PROBLEM DESCRIPTION :: Reproduce every line from the first one down to the line containing "[x=82, y=98]", with both of those lines included.

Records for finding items
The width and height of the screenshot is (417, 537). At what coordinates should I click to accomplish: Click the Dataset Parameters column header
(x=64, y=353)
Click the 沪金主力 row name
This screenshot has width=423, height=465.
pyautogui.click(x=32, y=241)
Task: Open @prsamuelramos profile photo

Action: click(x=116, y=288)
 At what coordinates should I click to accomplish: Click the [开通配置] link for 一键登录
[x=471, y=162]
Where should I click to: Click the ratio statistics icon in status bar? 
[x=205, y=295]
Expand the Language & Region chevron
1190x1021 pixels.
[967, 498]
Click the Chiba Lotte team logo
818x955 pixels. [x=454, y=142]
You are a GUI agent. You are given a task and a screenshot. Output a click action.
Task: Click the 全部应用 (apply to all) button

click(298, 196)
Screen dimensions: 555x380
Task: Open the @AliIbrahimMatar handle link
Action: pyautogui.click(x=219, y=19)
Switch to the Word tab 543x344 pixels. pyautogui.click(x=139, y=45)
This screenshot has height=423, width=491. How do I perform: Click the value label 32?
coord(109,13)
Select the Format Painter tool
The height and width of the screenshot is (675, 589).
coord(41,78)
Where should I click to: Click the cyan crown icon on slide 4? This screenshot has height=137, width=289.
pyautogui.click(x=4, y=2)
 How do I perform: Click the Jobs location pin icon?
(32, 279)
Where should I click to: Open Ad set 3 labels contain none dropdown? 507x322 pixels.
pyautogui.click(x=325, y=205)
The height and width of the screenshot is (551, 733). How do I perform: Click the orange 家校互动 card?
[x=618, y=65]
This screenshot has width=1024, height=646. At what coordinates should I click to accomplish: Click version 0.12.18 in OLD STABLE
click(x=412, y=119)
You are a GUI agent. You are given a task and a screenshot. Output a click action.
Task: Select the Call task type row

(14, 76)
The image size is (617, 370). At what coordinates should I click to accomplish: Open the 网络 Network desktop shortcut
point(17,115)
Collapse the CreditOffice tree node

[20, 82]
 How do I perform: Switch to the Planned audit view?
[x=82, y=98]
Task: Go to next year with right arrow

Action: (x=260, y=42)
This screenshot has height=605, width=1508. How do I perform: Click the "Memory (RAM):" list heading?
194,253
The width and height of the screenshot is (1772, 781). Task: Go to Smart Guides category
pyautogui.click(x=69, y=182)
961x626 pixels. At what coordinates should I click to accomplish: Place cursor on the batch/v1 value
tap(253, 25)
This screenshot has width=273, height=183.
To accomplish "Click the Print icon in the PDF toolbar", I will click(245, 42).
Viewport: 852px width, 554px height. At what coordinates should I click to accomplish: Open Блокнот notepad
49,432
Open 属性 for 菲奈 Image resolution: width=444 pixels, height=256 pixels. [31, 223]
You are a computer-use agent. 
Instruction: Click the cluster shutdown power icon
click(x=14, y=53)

TASK RESPONSE ::
The width and height of the screenshot is (417, 537). At what coordinates should I click to accomplish: Click the Dataset Parameters column header
(x=64, y=353)
Click the 沪金主力 row name
This screenshot has width=423, height=465.
pyautogui.click(x=32, y=241)
Task: Open @prsamuelramos profile photo

Action: click(x=116, y=288)
 At what coordinates should I click to accomplish: Click the [开通配置] link for 一键登录
[x=471, y=162]
Where should I click to: Click the ratio statistics icon in status bar? 
[x=205, y=295]
Expand the Language & Region chevron
1190x1021 pixels.
[967, 498]
Click the Chiba Lotte team logo
818x955 pixels. [x=454, y=142]
You are a GUI agent. You are given a task and a screenshot. Output a click action.
Task: Click the 全部应用 (apply to all) button

click(298, 196)
Screen dimensions: 555x380
Task: Open the @AliIbrahimMatar handle link
Action: pyautogui.click(x=219, y=19)
Switch to the Word tab 543x344 pixels. pyautogui.click(x=139, y=45)
This screenshot has height=423, width=491. How do I perform: Click the value label 32?
coord(109,13)
Select the Format Painter tool
The height and width of the screenshot is (675, 589).
coord(41,78)
Where should I click to: Click the cyan crown icon on slide 4? This screenshot has height=137, width=289.
pyautogui.click(x=4, y=2)
 How do I perform: Click the Jobs location pin icon?
(32, 279)
Where should I click to: Open Ad set 3 labels contain none dropdown? 507x322 pixels.
pyautogui.click(x=325, y=205)
The height and width of the screenshot is (551, 733). How do I perform: Click the orange 家校互动 card?
[x=618, y=65]
This screenshot has width=1024, height=646. At what coordinates should I click to accomplish: Click version 0.12.18 in OLD STABLE
click(x=412, y=119)
You are a GUI agent. You are given a task and a screenshot. Output a click action.
Task: Select the Call task type row

(14, 76)
The image size is (617, 370). At what coordinates should I click to accomplish: Open the 网络 Network desktop shortcut
point(17,115)
Collapse the CreditOffice tree node

[20, 82]
 How do I perform: Switch to the Planned audit view?
[x=82, y=98]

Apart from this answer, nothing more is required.